Scientific classification
- Kingdom: Animalia
- Phylum: Chordata
- Class: Reptilia
- Clade: Archosauria
- Order: Crocodilia
- Superfamily: Gavialoidea
- Genus: †Dollosuchoides Brochu, 2007
- Type species: †Dollosuchoides densmorei Brochu, 2007

= Dollosuchoides =

Extinct genus of reptiles

Dollosuchoides, colloquially known as the Crocodile of Maransart, is an extinct monospecific genus of gavialoid crocodilian, traditionally regarded as a member of the subfamily Tomistominae. Fossils have been found in the Brussels Formation of Maransart, Belgium and date back to the middle Eocene.

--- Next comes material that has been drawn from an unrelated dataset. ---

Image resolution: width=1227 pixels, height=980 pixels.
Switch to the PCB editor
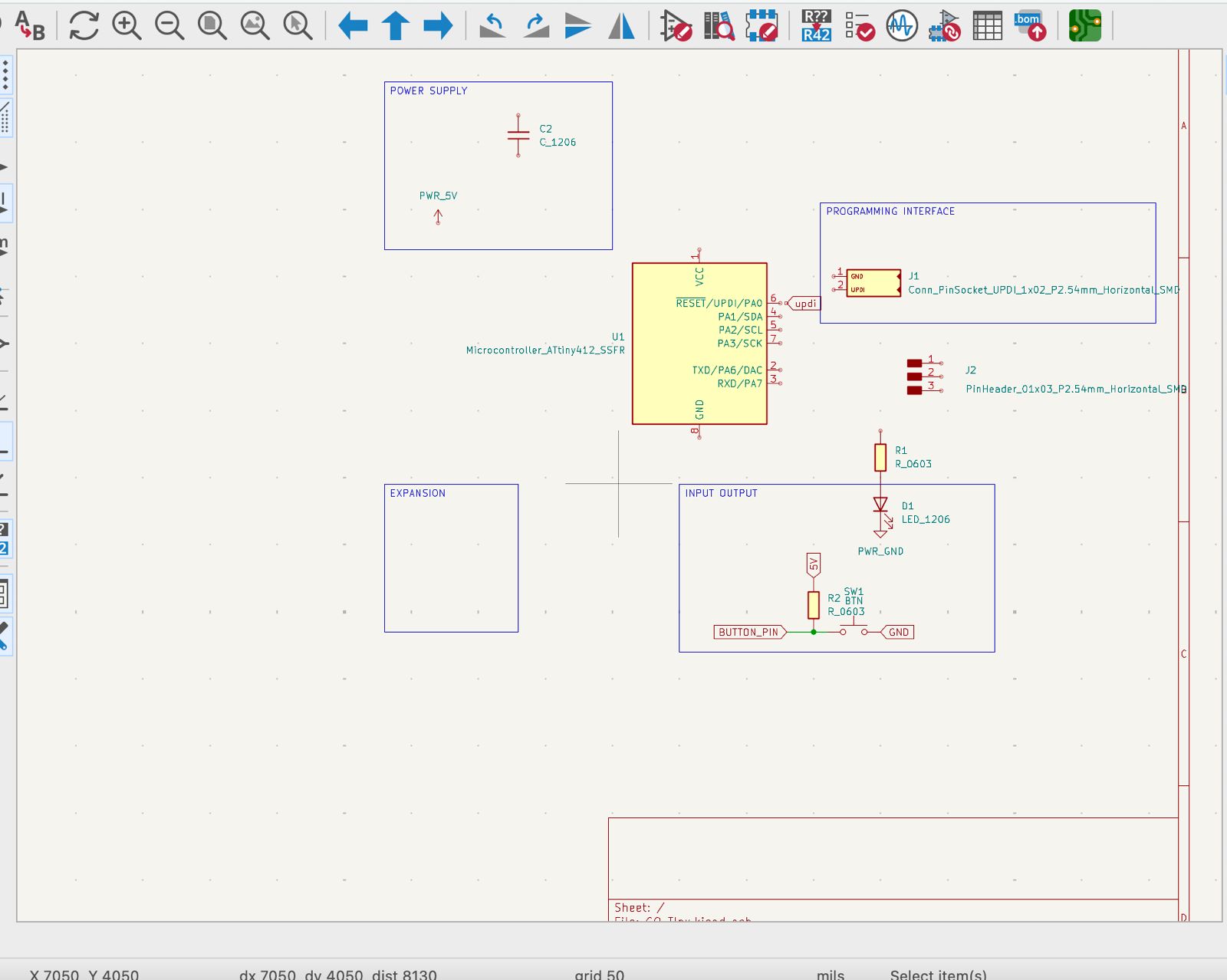[1084, 25]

The holotype, IRScNB 482, was discovered in 1915 and it was prepared during 1926–1927 by M. Hubert, J. Mehschaert and M. Jean de Kleermaeker, and also in 1927, Louis Dollo had the holotype put on display in the Museum of Natural Sciences and he intended to describe the specimen but he died in 1931 before he was able to describe it and the specimen was eventually referred to Dollosuchus by Swinton (1937) until it was moved to its own genus by Brochu (2007). It is currently housed in the Gand Museum in Belgium.

==Phylogeny==
Below is a cladogram based morphological studies comparing skeletal features that shows Dollosuchoides as a member of Tomistominae, related to the false gharial:

Based on morphological studies of extinct taxa, the tomistomines (including the living false gharial) were long thought to be classified as crocodiles and not closely related to gavialoids. However, recent molecular studies using DNA sequencing have consistently indicated that the false gharial (Tomistoma) (and by inference other related extinct forms in Tomistominae) actually belong to Gavialoidea (and Gavialidae).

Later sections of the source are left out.